The response must reproduce every record in full.

##### TASK INPUTS #####

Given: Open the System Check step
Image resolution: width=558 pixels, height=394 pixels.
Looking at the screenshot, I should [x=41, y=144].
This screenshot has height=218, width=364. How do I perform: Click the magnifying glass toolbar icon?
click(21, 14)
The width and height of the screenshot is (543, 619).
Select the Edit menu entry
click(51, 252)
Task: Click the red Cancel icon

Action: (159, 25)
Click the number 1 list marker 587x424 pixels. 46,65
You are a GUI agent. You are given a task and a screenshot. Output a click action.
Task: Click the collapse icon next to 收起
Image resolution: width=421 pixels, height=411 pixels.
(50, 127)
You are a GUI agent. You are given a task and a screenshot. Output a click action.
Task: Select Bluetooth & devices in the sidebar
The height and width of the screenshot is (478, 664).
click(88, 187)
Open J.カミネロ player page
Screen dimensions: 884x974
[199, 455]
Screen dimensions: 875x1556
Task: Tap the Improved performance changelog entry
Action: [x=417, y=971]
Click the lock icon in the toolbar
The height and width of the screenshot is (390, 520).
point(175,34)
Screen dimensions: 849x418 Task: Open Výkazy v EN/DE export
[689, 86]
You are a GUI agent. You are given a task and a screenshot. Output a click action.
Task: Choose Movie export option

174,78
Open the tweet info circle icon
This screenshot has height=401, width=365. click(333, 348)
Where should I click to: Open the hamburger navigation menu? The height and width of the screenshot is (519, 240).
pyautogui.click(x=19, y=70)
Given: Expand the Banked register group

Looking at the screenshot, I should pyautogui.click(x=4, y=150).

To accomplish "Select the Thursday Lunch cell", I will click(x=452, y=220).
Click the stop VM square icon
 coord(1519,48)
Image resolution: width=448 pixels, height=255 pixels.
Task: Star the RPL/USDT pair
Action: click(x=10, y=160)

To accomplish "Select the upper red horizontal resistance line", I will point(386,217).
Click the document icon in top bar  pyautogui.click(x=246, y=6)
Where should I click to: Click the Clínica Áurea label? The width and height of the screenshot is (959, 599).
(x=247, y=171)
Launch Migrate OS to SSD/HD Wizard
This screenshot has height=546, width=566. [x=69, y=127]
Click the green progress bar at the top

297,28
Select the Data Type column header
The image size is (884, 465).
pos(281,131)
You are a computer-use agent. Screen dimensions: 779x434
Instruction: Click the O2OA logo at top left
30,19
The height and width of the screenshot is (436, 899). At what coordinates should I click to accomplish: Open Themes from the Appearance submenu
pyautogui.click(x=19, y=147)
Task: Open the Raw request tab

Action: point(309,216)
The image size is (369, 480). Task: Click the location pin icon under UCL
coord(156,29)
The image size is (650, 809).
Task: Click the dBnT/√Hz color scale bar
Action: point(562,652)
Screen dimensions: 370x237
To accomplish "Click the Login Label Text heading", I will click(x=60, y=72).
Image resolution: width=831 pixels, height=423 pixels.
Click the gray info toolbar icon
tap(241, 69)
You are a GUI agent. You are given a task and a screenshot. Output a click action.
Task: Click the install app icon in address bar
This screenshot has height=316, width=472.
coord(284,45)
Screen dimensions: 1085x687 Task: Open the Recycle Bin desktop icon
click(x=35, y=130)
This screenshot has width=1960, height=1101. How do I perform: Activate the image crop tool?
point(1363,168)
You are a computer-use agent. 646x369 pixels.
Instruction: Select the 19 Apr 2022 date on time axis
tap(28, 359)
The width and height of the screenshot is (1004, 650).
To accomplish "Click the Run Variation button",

#####

**WRITTEN ANSWER**
Given: Open the System Check step
Image resolution: width=558 pixels, height=394 pixels.
Looking at the screenshot, I should [x=41, y=144].
This screenshot has height=218, width=364. How do I perform: Click the magnifying glass toolbar icon?
click(21, 14)
The width and height of the screenshot is (543, 619).
Select the Edit menu entry
click(51, 252)
Task: Click the red Cancel icon

Action: (159, 25)
Click the number 1 list marker 587x424 pixels. 46,65
You are a GUI agent. You are given a task and a screenshot. Output a click action.
Task: Click the collapse icon next to 收起
Image resolution: width=421 pixels, height=411 pixels.
(50, 127)
You are a GUI agent. You are given a task and a screenshot. Output a click action.
Task: Select Bluetooth & devices in the sidebar
The height and width of the screenshot is (478, 664).
click(88, 187)
Open J.カミネロ player page
Screen dimensions: 884x974
[199, 455]
Screen dimensions: 875x1556
Task: Tap the Improved performance changelog entry
Action: [x=417, y=971]
Click the lock icon in the toolbar
The height and width of the screenshot is (390, 520).
point(175,34)
Screen dimensions: 849x418 Task: Open Výkazy v EN/DE export
[689, 86]
You are a GUI agent. You are given a task and a screenshot. Output a click action.
Task: Choose Movie export option

174,78
Open the tweet info circle icon
This screenshot has height=401, width=365. click(333, 348)
Where should I click to: Open the hamburger navigation menu? The height and width of the screenshot is (519, 240).
pyautogui.click(x=19, y=70)
Given: Expand the Banked register group

Looking at the screenshot, I should pyautogui.click(x=4, y=150).

To accomplish "Select the Thursday Lunch cell", I will click(x=452, y=220).
Click the stop VM square icon
 coord(1519,48)
Image resolution: width=448 pixels, height=255 pixels.
Task: Star the RPL/USDT pair
Action: click(x=10, y=160)

To accomplish "Select the upper red horizontal resistance line", I will point(386,217).
Click the document icon in top bar  pyautogui.click(x=246, y=6)
Where should I click to: Click the Clínica Áurea label? The width and height of the screenshot is (959, 599).
(x=247, y=171)
Launch Migrate OS to SSD/HD Wizard
This screenshot has height=546, width=566. [x=69, y=127]
Click the green progress bar at the top

297,28
Select the Data Type column header
The image size is (884, 465).
pos(281,131)
You are a computer-use agent. Screen dimensions: 779x434
Instruction: Click the O2OA logo at top left
30,19
The height and width of the screenshot is (436, 899). At what coordinates should I click to accomplish: Open Themes from the Appearance submenu
pyautogui.click(x=19, y=147)
Task: Open the Raw request tab

Action: point(309,216)
The image size is (369, 480). Task: Click the location pin icon under UCL
coord(156,29)
The image size is (650, 809).
Task: Click the dBnT/√Hz color scale bar
Action: point(562,652)
Screen dimensions: 370x237
To accomplish "Click the Login Label Text heading", I will click(x=60, y=72).
Image resolution: width=831 pixels, height=423 pixels.
Click the gray info toolbar icon
tap(241, 69)
You are a GUI agent. You are given a task and a screenshot. Output a click action.
Task: Click the install app icon in address bar
This screenshot has height=316, width=472.
coord(284,45)
Screen dimensions: 1085x687 Task: Open the Recycle Bin desktop icon
click(x=35, y=130)
This screenshot has width=1960, height=1101. How do I perform: Activate the image crop tool?
point(1363,168)
You are a computer-use agent. 646x369 pixels.
Instruction: Select the 19 Apr 2022 date on time axis
tap(28, 359)
The width and height of the screenshot is (1004, 650).
To accomplish "Click the Run Variation button",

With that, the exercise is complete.